Hi Denis,
On Wed, 2011-03-02 at 09:28 -0600, Denis Kenzior wrote:
>> Is there a particular reason why you chose to use a ring
buffer of ring
>> buffers? A simple GQueue might be much easier to understand. If you are
>> worried about 'infinite queuing' then a simple counter might help to
>> alleviate that.
I just sent a new version of my patch that does it (forgot to tag it as
v2, sorry).
>> You change BUFFER_SIZE from 2048 to 4096 and remove the
multiplication
>> here.
Having a constant named BUFFER_SIZE whose value is half a buffer size
did not seem right though. I reinstantated the multiplication, but at
the macro definition level.
>> So I think we have to be a bit careful here. HDLC framing
can in theory
>> (if you're maximally unlucky) result in doubling of the data size once
>> it is framed. This means that we might have enough space in the current
>> buffer according to this estimate, but still exceed it once the actual
>> framing is performed. If so, then we have to drop the frame.
I checked with random data, and get some frames dropped with a 128
margin, but none with 256. Using a much larger margin might be
detrimental to memory usage, so I chose to leave it like this.
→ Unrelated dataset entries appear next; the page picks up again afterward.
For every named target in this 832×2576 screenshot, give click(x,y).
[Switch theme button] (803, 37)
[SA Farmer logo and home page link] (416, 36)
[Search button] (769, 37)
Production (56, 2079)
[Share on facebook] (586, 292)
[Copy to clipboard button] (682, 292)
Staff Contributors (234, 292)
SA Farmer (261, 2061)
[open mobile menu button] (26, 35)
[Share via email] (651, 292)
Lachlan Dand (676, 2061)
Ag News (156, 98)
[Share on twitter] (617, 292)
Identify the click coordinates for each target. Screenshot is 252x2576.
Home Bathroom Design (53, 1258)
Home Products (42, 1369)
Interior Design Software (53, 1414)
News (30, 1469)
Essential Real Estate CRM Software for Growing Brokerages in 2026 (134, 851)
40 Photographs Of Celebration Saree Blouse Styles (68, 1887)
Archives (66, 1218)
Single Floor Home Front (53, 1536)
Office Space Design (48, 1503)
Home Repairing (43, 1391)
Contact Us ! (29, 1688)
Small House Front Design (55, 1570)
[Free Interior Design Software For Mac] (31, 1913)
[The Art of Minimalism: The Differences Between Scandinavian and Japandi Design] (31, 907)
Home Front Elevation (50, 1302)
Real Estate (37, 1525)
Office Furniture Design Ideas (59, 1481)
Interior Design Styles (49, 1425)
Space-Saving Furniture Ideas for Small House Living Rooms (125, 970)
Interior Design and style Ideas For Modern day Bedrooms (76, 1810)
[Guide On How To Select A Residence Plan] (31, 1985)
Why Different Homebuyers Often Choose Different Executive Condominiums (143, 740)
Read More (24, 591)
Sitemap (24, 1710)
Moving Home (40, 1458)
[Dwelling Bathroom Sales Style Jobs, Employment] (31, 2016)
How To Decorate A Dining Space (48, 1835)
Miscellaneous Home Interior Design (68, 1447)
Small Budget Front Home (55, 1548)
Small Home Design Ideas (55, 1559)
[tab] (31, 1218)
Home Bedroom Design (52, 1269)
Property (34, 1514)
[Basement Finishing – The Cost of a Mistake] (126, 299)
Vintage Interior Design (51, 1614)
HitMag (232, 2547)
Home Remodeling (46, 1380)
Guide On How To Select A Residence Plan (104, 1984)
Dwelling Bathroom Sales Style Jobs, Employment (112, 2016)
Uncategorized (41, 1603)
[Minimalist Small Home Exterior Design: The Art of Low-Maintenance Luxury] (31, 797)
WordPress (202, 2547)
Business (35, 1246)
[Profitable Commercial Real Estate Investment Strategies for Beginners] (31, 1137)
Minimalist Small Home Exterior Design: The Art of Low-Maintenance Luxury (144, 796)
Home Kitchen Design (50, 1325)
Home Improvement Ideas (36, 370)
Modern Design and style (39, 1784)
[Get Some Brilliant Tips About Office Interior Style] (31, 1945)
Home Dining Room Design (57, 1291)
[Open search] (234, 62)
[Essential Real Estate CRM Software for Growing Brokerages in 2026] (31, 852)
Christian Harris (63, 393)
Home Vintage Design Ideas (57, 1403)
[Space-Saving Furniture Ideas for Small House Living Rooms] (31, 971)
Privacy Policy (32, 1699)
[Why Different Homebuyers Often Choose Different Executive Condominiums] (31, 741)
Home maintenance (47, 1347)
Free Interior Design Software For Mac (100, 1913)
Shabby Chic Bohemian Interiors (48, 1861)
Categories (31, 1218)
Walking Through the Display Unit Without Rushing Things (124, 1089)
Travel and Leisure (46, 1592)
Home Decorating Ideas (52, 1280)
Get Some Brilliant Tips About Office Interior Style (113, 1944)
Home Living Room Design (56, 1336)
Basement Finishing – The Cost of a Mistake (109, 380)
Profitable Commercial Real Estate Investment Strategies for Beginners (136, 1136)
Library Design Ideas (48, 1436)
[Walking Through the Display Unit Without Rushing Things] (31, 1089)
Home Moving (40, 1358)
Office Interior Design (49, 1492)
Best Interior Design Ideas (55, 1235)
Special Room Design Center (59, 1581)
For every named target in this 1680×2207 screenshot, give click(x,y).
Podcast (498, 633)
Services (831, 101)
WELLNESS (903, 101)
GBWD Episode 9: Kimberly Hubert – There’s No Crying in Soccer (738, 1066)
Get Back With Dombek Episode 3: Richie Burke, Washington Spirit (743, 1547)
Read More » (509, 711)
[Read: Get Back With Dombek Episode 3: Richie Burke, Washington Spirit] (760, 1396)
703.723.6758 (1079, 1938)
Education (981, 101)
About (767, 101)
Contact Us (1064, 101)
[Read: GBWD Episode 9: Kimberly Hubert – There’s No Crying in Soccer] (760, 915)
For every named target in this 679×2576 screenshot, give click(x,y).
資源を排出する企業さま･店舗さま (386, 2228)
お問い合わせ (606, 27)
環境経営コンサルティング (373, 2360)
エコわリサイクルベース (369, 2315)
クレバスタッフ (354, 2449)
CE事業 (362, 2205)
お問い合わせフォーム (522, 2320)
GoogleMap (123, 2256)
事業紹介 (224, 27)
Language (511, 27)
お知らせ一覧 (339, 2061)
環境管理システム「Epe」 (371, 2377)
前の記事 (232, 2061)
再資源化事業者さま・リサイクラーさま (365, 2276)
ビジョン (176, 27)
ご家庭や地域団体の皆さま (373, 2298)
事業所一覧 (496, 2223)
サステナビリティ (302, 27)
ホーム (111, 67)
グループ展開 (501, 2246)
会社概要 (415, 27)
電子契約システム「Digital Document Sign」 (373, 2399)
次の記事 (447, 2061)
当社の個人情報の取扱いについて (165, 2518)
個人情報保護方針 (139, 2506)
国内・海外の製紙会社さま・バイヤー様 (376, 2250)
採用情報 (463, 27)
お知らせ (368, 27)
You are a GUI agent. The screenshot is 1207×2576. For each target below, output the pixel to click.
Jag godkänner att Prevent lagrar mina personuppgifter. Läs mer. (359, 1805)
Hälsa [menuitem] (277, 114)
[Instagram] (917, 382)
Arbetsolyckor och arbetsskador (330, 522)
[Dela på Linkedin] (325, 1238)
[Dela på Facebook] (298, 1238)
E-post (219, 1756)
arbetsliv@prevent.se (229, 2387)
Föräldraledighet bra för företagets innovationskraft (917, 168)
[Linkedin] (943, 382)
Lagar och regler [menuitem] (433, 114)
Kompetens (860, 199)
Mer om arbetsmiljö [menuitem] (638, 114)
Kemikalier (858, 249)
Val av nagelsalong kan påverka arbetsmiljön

We can
address this in a further patch if you wish.
Yes, we definitely want to have some sort of buffer pool management
strategy to share a pool of buffers between different entities (e.g.
GAtMux, GAtServer, GAtHDLC). Have you looked at g_slice* inside glib
yet? I think we can take advantage of the fact that most of our ring
buffers are sized at 4k.
It looks like this allocator should be used in ringbuffer.c. Let's
discuss that and follow up with another patch.